Immediate Report – Pelephone signs memorandum of understanding for the acquisition of Wecom Mobile Ltd.

July 14, 2026

Holon, Israel – July 14, 2026 – Bezeq The Israeli Telecommunications Corp. Ltd. (the "Company") (TASE: BEZQ), announced today that the Company's subsidiary, Pelephone Communications Ltd. ("Pelephone"), signed a non-binding Memorandum of Understanding ("MOU") to acquire the entire (100%) issued and paid-up share capital of Wecom Mobile Ltd. ("Wecom") for a total consideration of approximately NIS 265 million, on a cash-free, debt-free basis, and subject to adjustments that will be determined in the detailed agreement to be included in the final agreement.

Pelephone's engagement in the transaction is part of the implementation of the business strategy of the Bezeq Group, which includes, among other things, executing investments to promote growth. According to the Company’s estimates, the execution of the transaction along its potential synergies may contribute to the Group's results approximately NIS 50 million in the short term, and approximately NIS 100 million in the long term, considering the operating costs in the short term as well as in network and spectrum costs in the medium to long term.

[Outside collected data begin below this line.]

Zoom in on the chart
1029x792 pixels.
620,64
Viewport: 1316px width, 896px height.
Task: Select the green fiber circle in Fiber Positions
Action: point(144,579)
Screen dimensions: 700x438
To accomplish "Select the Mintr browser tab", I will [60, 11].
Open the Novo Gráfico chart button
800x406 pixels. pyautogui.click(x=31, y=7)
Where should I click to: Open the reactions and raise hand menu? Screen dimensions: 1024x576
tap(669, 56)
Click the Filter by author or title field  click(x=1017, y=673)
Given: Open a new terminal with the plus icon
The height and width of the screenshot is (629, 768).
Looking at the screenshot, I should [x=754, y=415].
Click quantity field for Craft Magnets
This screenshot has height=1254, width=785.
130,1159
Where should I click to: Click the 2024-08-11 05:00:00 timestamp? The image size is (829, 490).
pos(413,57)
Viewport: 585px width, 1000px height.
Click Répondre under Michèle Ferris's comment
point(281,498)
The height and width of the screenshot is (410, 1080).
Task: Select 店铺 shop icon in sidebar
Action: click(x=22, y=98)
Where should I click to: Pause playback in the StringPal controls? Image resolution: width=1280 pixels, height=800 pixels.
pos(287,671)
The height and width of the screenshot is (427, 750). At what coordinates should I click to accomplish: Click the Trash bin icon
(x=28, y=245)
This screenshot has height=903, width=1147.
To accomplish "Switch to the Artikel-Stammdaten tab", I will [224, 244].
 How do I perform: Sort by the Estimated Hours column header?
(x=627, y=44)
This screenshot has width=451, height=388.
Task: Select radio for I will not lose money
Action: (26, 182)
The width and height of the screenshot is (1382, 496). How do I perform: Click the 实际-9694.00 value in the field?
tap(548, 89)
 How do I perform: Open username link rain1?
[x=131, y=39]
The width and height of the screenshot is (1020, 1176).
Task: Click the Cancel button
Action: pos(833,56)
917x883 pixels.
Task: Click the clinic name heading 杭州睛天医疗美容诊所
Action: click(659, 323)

Under the MOU, an exclusivity period of 60 days from the date of signing the MOU was established, which may be extended by an additional 30 days, subject to the ongoing negotiations between the parties (the "Exclusivity Period"). During this period, Wecom and Pelephone are committed to negotiate a detailed agreement, which must be completed by the end of the Exclusivity Period. The completion of the transaction is subject to the fulfillment of customary conditions precedent, including: the completion of financial, legal, and business due diligence; the approval of all sellers to the sale of their shares; the execution of a detailed agreement by the parties by the end of the Exclusivity Period; approvals by the authorized corporate bodies of the Company and Wecom; and receipt of all required approvals from third parties and under any law (including the approval of the Anti-Trust Commissioner and the approval of the Ministry of Communications).

It is clarified that there is no certainty that the parties will enter into a detailed agreement and/or regarding the completion of the transaction that is the subject of the MOU, which is subject to the fulfillment of various conditions precedent that have not yet been obtained as of this date. Some of the information included in this report is forward-looking information as defined in the Securities Law, 5728-1968, which is based on information in the possession of the Company’s management as of the date of this report and on its estimations, and there is no certainty that it will be realized in whole or in part, or it may be realized in a materially different manner than anticipated, due to, among other things, factors beyond the control of the Company and Pelephone, including the failure of the parties to reach full required commercial agreements, the lack of approvals from third parties and regulatory bodies, and/or the non-fulfillment of all the conditions precedent required for the completion of the transaction.